רבי אחא ברבי יאשיה אומר כל הצופה בנשים סופו בא לידי עבירה וכל המסתכל בעקבה של אשה הויין לו בנים שאינן מהוגנין אמר רב יוסף ובאשתו נדה אמר רבי שמעון בן לקיש עקבה דקתני במקום הטינופת שהוא מכוון כנגד העקב

Rabbi Aḥa, son of Rabbi Yoshiya, says: Anyone who watches women will ultimately come to sin, and anyone who looks at the heel of a woman will have indecent children as a punishment. Rav Yosef said: And this relates to all women, including his wife when she has the status of a menstruating woman. Rabbi Shimon ben Lakish said: The heel of a woman that is mentioned is not the heel of the foot, but the place of uncleanliness, i.e., the genitalia, and it is called a heel as a euphemism, as it is situated opposite the heel.
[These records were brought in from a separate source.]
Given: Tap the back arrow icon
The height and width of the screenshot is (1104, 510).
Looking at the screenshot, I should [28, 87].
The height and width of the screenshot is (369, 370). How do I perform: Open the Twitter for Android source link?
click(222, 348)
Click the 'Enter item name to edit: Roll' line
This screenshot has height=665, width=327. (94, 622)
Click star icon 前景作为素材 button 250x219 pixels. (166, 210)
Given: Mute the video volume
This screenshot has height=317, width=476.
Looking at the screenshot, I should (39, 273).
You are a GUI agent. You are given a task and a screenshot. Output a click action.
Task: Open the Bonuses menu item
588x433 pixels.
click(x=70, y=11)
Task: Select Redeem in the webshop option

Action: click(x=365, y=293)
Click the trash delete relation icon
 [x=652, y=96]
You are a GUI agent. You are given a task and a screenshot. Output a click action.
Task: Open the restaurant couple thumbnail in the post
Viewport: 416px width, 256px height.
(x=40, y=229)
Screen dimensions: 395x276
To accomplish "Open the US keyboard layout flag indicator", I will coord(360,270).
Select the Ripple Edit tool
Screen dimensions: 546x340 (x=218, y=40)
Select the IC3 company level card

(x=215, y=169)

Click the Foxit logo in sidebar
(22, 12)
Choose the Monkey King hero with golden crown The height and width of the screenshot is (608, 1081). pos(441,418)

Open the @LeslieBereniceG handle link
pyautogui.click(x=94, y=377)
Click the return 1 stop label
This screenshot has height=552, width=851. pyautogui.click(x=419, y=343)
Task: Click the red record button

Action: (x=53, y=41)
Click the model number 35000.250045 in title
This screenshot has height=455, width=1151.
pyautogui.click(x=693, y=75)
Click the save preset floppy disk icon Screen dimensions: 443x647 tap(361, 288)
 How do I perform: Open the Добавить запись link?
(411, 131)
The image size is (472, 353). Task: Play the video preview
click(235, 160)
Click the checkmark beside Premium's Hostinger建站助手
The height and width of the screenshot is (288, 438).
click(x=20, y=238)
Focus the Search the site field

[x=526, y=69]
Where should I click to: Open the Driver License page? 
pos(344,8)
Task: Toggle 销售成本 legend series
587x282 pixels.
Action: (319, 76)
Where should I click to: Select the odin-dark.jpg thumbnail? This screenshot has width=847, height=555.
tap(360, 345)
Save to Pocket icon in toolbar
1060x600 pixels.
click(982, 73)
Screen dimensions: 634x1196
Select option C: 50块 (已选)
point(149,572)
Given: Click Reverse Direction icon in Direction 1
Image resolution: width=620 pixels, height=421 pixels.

תניא בעבור תהיה יראתו על פניכם זו בושה לבלתי תחטאו מלמד שהבושה מביאה לידי יראת חטא מיכן אמרו סימן יפה באדם שהוא ביישן אחרים אומרים כל אדם המתבייש לא במהרה הוא חוטא ומי שאין לו בושת פנים בידוע שלא עמדו אבותיו על הר סיני

§ It is taught in a baraita: “That His fear may be upon your faces” (Exodus 20:17); this is referring to shame, as shame causes one to blush. “That you not sin” (Exodus 20:17) teaches that shame leads to fear of sin. From here the Sages said: It is a good sign in a person that he is one who experiences shame. Others say: Any person who experiences shame will not quickly sin, and conversely, one who does not have the capacity to be shamefaced, it is known that his forefathers did not stand at Mount Sinai.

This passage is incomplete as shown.